I have an amazing exercice to do, and I share it with you. I have one answer, but I understand it only partially, and it sets an intermediary function, that makes the proof fuzzy.
Let $ q : \mathbb R^*_+ \rightarrow \mathbb R^*_+ $, such that $\int^{+\infty}_1 q(t) \, dt = + \infty $
Show that the solutions of this differential equation, nullify themselves infinity times:
$$y''(x) + q(x) y(x) = 0$$
P.S. maybe the expression to nullify themselves infinity times is not english... the idea is that : $| \{x\in \mathbb R\mid f(x)=0\}| =\infty$
My attempt :
I tackle the problem in this way : I assume by absurdo that the solution of the differential equation vanishes only a finite times. Thus, since one point (called $a$), the solution is of constant sign. WLOG the solution is positive since one point.
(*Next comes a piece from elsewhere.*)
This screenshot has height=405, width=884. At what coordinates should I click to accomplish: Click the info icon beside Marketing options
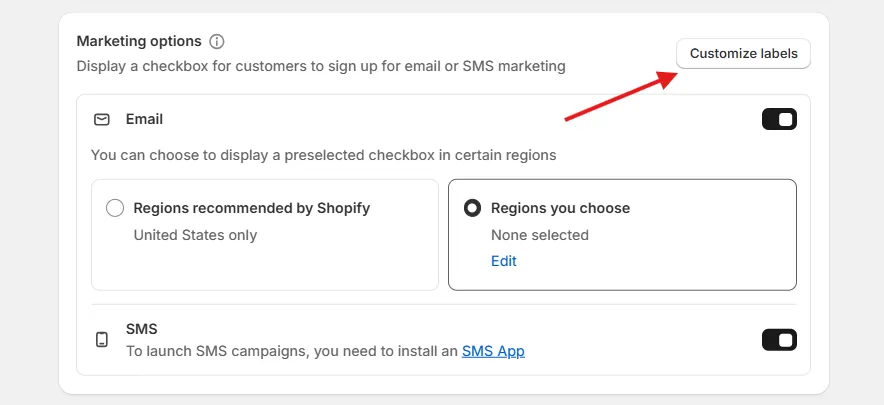[x=216, y=42]
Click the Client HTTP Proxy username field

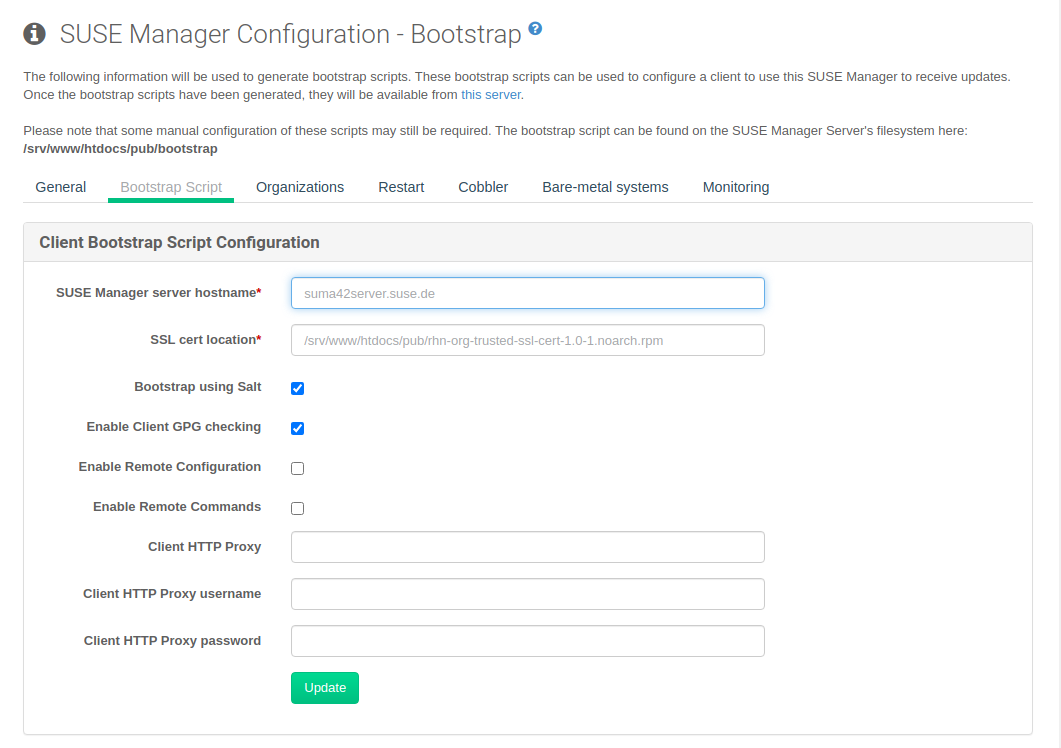tap(527, 594)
Then we set the function : $$z(x) = - \frac {y'(x)}{y(x)} $$ we have that : $$ z'(x) = q(x) + z^2(x)$$ So $$ \forall x > a, z(x) = z(a) + \int_a^x z'(t) dt \geq z(a) + \int_a^x q(t) dt > + \infty$$ So $$ \exists b > a, z(b) > 0 $$ Thus finally : $$y'(b) = y(b) z(b) < 0.$$
You're on the right track!
Just change $z(a) + \int_a^x q(t) dt > + \infty$ to $z(a) + \int_a^x q(t) dt \xrightarrow [x \to +\infty]{} + \infty$ because $\int_a^x q(t) dt$ is finite. From this, obtain $\exists b > a, z(b) > 0$ (as you've done) and $$y'(b) = -y(b) z(b) < 0.$$Now, since $y''(x)=-q(x)y(x) \le 0$ for all $x > a$, $y'(x)$ is non-increasing and $y'(x) \le y'(b)$ for all $x \ge b$. Thus, $$\forall x \ge b,\; y(x)=y(b)+\int_b^x y'(t) dt \le y(b) + \int_b^x y'(b) dt = y(b) + (x-b)y'(b),$$ and taking $x > b - \frac {y(b)}{y'(b)}$, we get $y(x) < 0$, a contradiction.